Activity of lipase in water-in-oil microemulsions

Abstract

The lipase-catalysed hydrolysis rates of several nitrophenyl alkanoate esters of varying alkyl chain length (C₄–C₁₆) have been measured both in aqueous solution and in water-in-oil (w/o) microemulsions (which are known to contain discrete droplets). Lipase retains its activity in w/o microemulsions of water, heptane and sodium bis-2-ethylhexyl sulphosuccinate (AOT); the observed rates are consistent with the intrinsic activity of the enzyme (i.e. k_cat/K_m) being the same as in water. However, the observed conversion rates for C₄ and C₆ substrates are slower in the microemulsion system because of substrate partitioning to the oil-continuous phase, which results in a reduced concentration in the aqueous pseudophase. This conclusion is reached by comparing lipase and non-enzymic-(i.e. buffer) catalysed rates in both solution media.
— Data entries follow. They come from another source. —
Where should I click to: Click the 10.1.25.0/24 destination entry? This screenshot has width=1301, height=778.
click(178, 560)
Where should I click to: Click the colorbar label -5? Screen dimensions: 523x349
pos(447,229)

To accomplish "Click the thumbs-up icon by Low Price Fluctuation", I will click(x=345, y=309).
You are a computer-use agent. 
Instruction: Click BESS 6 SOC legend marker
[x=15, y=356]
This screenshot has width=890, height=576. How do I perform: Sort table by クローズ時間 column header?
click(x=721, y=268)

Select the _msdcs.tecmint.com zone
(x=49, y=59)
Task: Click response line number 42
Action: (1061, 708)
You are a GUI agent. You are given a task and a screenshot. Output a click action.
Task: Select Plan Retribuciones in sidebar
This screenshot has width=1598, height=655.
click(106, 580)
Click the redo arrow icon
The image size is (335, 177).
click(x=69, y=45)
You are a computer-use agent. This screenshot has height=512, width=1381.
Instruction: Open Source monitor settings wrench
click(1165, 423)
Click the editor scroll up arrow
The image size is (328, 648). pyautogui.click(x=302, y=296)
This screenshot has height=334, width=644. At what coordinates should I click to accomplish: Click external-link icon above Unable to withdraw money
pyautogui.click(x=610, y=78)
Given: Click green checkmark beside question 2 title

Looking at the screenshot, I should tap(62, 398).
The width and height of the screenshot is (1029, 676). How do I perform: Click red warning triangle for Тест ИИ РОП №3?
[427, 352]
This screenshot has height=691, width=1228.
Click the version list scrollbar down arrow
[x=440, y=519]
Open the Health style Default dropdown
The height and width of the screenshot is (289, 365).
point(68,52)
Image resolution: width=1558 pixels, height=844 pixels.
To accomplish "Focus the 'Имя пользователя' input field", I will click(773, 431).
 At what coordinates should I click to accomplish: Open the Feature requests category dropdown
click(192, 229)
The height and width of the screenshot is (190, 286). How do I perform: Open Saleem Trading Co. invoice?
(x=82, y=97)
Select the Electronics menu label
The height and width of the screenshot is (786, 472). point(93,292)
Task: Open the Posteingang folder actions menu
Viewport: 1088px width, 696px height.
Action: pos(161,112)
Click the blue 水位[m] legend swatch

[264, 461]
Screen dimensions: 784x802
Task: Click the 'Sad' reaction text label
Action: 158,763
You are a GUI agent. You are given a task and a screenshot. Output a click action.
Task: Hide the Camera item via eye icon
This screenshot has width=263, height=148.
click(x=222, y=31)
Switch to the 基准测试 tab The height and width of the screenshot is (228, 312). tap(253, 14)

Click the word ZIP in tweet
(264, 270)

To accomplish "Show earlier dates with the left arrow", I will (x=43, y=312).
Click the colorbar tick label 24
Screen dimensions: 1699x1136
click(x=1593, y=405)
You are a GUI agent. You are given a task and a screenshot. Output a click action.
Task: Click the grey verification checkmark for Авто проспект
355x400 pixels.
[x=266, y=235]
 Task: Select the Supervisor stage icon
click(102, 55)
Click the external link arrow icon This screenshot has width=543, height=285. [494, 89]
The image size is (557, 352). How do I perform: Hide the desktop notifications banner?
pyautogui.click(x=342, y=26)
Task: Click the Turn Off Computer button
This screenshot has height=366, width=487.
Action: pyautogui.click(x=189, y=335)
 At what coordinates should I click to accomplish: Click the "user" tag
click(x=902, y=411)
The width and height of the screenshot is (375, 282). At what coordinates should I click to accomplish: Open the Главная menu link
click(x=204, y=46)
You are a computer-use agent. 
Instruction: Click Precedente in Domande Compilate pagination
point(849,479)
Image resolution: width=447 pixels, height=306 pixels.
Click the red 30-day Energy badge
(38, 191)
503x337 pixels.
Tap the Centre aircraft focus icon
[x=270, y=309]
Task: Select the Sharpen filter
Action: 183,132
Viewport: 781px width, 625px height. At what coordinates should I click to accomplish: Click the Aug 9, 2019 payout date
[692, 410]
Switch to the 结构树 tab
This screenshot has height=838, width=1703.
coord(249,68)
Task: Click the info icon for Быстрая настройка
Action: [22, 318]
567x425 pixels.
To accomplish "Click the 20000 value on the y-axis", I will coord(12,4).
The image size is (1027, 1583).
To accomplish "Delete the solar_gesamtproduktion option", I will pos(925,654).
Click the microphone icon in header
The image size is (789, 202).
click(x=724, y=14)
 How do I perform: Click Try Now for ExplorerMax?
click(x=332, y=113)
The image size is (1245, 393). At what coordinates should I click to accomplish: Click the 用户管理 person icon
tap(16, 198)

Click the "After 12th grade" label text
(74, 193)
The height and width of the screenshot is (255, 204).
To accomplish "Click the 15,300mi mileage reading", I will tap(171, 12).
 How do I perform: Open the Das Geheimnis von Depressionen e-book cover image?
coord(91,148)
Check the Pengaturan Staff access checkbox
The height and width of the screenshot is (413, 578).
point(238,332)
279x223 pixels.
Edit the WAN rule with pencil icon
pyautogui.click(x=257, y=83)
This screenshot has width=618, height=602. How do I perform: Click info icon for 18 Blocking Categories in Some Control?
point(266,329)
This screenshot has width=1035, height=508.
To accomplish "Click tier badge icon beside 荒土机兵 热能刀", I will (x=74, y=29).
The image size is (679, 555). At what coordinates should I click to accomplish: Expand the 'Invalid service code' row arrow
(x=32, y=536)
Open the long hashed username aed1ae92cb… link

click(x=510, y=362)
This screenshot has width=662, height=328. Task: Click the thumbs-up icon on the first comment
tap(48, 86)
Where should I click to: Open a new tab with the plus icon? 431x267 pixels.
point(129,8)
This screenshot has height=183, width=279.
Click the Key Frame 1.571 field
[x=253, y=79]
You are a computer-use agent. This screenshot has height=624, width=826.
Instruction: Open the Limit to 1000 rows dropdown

Again for the C₄ and C₆ substrate, partition coefficients for the substrates in the limit of high molar ratio of H₂O:AOT, as determined from the kinetic results, show good agreement with measured values in heptane + water mixtures. This suggests that lipase functions effectively in the water pseudophase of the microemulsion. Lipase in the microemulsion can also catalyse the hydrolysis of longer chain alkanoates (up to C₁₆). It can be inferred from the kinetics that such substrates partition to the interface where the lipase must also be active. In the case of AOT microemulsions, the pH profile of enzyme activity is not significantly altered compared with bulk water. The lipase retains > 60% activity in the microemulsion after incubation at 35 °C for 6 days. In w/o microemulsions of water, heptane, chloroform and cetyltrimethylammonium bromide (CTAB), the observed hydrolysis rates are significantly reduced and the intrinsic activity is reduced by a factor of twenty as compared with the AOT system. This is thought to be caused by inhibitory binding of CTAB to the protein.